Malware spam: "Jean Pierre Kibung" / "0150363108788101_02416060_1.xls"

This spam looks like an advanced free fraud, but instead it comes with a malicious attachment. The email appears to originate from within the victim's own domain, but this is a simple forgery and does not mean that you have been hacked.

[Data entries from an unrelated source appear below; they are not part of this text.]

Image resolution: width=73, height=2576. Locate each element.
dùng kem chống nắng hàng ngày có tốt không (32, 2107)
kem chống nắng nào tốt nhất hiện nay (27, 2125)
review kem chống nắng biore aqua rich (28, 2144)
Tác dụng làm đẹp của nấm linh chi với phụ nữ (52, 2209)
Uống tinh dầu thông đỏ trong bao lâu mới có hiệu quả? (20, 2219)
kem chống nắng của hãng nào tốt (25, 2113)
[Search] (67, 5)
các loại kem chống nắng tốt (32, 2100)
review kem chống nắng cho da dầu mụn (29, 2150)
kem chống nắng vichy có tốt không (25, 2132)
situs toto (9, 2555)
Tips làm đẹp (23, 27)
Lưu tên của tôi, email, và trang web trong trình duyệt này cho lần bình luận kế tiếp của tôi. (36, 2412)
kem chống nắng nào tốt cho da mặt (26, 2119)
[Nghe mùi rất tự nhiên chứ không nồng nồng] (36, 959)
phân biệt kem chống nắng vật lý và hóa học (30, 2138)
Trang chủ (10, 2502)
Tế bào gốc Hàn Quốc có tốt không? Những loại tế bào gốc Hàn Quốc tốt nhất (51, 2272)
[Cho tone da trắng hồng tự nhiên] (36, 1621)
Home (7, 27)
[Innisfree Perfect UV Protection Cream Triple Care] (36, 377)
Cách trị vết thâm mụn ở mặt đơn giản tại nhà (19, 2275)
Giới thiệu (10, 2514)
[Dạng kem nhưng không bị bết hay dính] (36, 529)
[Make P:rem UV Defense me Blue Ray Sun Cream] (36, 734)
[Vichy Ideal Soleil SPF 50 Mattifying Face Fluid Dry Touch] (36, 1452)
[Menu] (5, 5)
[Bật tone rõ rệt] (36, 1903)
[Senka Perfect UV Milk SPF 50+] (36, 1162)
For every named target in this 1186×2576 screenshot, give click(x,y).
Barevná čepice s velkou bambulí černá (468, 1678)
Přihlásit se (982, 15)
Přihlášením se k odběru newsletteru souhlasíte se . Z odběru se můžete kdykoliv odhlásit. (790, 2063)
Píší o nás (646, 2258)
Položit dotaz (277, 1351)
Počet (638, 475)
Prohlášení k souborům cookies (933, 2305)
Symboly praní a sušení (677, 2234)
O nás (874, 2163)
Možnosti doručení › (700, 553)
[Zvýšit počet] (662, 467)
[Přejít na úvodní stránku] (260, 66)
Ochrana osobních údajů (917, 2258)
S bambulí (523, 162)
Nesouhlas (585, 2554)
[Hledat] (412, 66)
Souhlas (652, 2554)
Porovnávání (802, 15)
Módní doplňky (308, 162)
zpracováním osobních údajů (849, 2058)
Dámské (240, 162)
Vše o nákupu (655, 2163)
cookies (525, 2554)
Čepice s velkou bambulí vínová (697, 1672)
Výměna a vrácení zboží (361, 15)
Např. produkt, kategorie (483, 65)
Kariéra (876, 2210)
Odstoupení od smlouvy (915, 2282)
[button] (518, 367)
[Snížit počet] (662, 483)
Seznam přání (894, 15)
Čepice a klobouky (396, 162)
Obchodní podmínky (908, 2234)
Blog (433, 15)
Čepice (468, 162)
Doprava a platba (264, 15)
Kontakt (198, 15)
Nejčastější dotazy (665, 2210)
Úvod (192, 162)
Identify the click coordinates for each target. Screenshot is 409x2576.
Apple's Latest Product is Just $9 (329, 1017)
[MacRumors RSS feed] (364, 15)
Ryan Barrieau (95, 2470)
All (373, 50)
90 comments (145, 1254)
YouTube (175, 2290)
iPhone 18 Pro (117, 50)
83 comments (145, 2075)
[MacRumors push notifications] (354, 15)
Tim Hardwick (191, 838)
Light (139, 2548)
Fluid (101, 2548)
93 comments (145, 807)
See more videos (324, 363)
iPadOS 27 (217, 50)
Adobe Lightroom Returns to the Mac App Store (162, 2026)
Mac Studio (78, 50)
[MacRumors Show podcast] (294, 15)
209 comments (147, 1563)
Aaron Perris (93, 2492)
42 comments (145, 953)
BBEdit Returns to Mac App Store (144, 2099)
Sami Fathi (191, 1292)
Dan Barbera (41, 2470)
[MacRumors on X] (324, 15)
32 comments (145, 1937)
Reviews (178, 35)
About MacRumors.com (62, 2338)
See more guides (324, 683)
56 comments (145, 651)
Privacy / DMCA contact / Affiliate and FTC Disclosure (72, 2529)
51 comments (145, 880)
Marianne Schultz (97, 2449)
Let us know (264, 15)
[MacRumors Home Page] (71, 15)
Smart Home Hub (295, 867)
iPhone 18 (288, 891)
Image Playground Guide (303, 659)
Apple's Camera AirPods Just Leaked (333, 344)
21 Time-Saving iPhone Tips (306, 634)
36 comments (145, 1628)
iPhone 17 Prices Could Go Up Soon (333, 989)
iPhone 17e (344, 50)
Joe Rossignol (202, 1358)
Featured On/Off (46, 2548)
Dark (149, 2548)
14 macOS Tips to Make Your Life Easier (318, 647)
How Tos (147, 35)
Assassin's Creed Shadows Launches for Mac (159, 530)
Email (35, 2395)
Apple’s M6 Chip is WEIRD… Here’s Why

From:    Jean Pierre Kibungu [jpie.kibungu@victimdomain]
Date:    20 November 2015 at 09:56
Subject:    0150363108788101_02416060_1.xls

Please find attached the swift of the transfer of $30000.

Kind regards
Jean Pierre Kibungu

INCAT


JEAN PIERRE KIBUNGU AVAR-DA-VISI
GENERAL MANAGER
INCAT OILFIELD LOGISTICS (DRC) LTD
Site:
Mob: + 243 998 01 95 01
Headoffice:
Tel.  +44(0) 1534 758859
Fax: +44(0) 1534 758834

The telephone number does match that of a genuine company in Jersey, but they are not sending this spam. The attachment is named 0150363108788101_02416060_1.xls and so far I have seen just one version of this with a VirusTotal detection rate of 4/53. It contains this malicious macro [pastebin].

Analysis of the spreadsheet is pending, but the payload is almost definitely the Dridex banking trojan.

UPDATE

Sources tell me there are at least two variants with download locations of:

betterimpressions.com/~impressions/65y3fd23d/87i4g3d2d2.exe
192.186.227.64/~irma1026/65y3fd23d/87i4g3d2d2.exe

This has an MD5 of d410a45dc4710ea0d383dee81fbbcb6f and a VirusTotal detection rate of 4/52. According to that VirusTotal report and this Malwr report, it makes a network connection to:

157.252.245.32 (Trinity College, US)

I strongly recommend that you block traffic to that IP.